> **Problem to solve**:
Please give back exactly the line with "Star the Autót" and each line after it through the end of the material, leaving out the pictures.

======== Data extracts ========

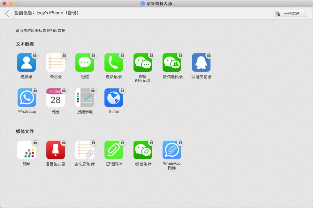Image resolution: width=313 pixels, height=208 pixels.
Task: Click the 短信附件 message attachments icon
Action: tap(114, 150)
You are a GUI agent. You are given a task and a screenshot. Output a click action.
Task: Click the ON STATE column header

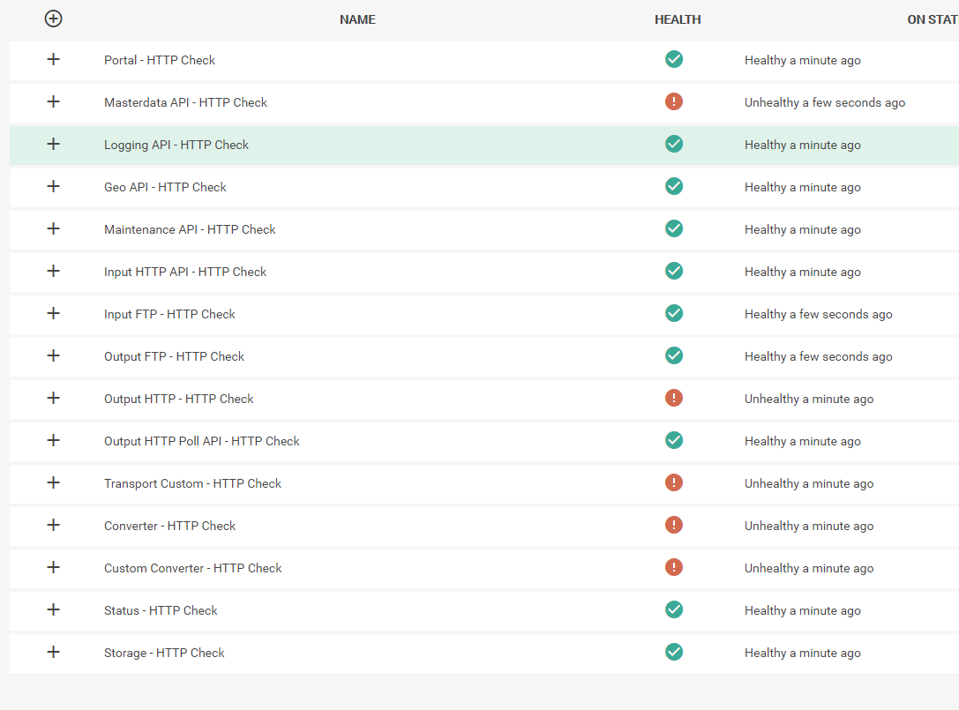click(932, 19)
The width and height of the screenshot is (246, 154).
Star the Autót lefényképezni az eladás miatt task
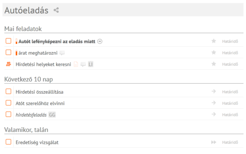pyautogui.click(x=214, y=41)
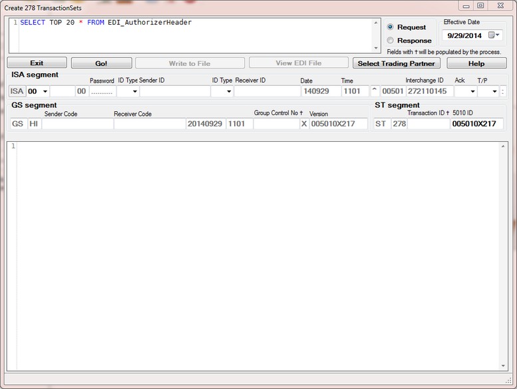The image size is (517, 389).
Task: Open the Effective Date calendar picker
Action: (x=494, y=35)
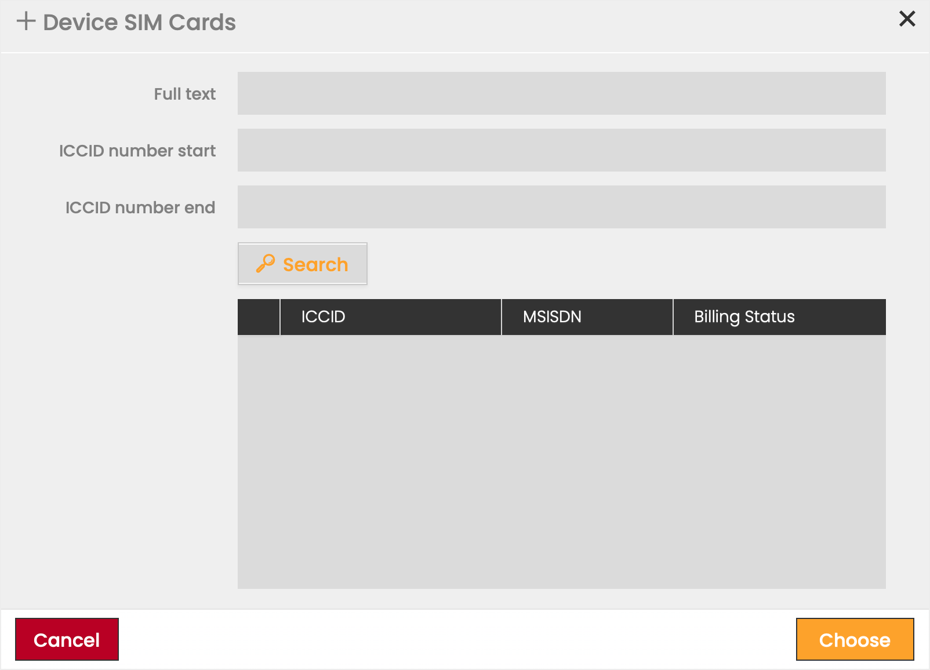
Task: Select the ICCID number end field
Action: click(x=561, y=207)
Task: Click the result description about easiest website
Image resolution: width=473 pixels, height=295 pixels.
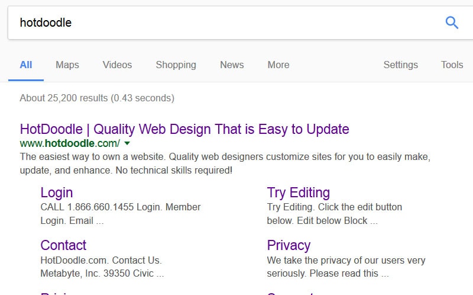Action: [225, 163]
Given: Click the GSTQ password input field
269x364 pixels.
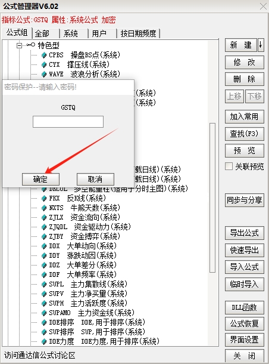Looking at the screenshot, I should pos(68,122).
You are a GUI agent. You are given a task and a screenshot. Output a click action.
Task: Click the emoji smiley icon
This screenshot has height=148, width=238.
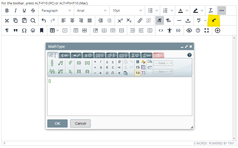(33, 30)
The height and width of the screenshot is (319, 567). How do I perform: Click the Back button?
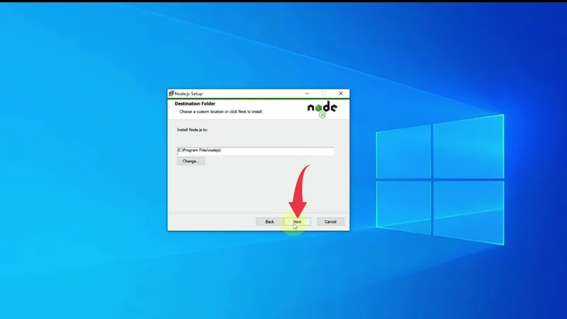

========

> **Answer to this task**:
Star the Autót lefényképezni az eladás miatt task
pyautogui.click(x=214, y=41)
The image size is (517, 389).
Task: Open the Effective Date calendar picker
Action: (x=494, y=35)
Task: Select the ICCID number end field
Action: click(x=561, y=207)
Task: Click the result description about easiest website
Image resolution: width=473 pixels, height=295 pixels.
Action: [225, 163]
Given: Click the GSTQ password input field
269x364 pixels.
Looking at the screenshot, I should pos(68,122).
You are a GUI agent. You are given a task and a screenshot. Output a click action.
Task: Click the emoji smiley icon
This screenshot has height=148, width=238.
(33, 30)
The height and width of the screenshot is (319, 567). How do I perform: Click the Back button?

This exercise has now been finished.